EXERCISE BRIEF:
All entries must be set down once more, precisely as given.

DATASET Block Start

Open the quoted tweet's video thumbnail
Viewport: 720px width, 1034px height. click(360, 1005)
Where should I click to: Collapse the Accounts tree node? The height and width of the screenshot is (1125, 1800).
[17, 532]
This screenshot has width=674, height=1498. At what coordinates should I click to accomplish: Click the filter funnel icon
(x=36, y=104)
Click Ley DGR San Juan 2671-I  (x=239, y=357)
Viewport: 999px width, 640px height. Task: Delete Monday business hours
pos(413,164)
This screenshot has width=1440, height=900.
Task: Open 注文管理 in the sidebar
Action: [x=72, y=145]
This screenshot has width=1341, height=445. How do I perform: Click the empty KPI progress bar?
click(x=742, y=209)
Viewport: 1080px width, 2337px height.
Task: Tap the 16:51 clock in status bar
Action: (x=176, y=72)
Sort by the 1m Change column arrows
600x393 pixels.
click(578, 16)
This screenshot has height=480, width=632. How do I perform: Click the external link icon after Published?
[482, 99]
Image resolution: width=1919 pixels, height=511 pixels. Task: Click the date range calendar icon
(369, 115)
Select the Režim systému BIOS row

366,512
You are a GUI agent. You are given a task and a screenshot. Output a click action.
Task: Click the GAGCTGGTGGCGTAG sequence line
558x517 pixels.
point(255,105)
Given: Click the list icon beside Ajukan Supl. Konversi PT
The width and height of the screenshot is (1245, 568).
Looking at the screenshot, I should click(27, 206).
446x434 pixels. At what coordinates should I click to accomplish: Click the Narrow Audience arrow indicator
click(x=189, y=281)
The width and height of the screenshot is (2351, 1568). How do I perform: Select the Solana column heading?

DATASET Block End

SOLUTION TO THIS PROBLEM:
Open the quoted tweet's video thumbnail
Viewport: 720px width, 1034px height. click(360, 1005)
Where should I click to: Collapse the Accounts tree node? The height and width of the screenshot is (1125, 1800).
[17, 532]
This screenshot has width=674, height=1498. At what coordinates should I click to accomplish: Click the filter funnel icon
(x=36, y=104)
Click Ley DGR San Juan 2671-I  (x=239, y=357)
Viewport: 999px width, 640px height. Task: Delete Monday business hours
pos(413,164)
This screenshot has width=1440, height=900.
Task: Open 注文管理 in the sidebar
Action: [x=72, y=145]
This screenshot has width=1341, height=445. How do I perform: Click the empty KPI progress bar?
click(x=742, y=209)
Viewport: 1080px width, 2337px height.
Task: Tap the 16:51 clock in status bar
Action: (x=176, y=72)
Sort by the 1m Change column arrows
600x393 pixels.
click(578, 16)
This screenshot has height=480, width=632. How do I perform: Click the external link icon after Published?
[482, 99]
Image resolution: width=1919 pixels, height=511 pixels. Task: Click the date range calendar icon
(369, 115)
Select the Režim systému BIOS row

366,512
You are a GUI agent. You are given a task and a screenshot. Output a click action.
Task: Click the GAGCTGGTGGCGTAG sequence line
558x517 pixels.
point(255,105)
Given: Click the list icon beside Ajukan Supl. Konversi PT
The width and height of the screenshot is (1245, 568).
Looking at the screenshot, I should click(27, 206).
446x434 pixels. At what coordinates should I click to accomplish: Click the Narrow Audience arrow indicator
click(x=189, y=281)
The width and height of the screenshot is (2351, 1568). How do I perform: Select the Solana column heading?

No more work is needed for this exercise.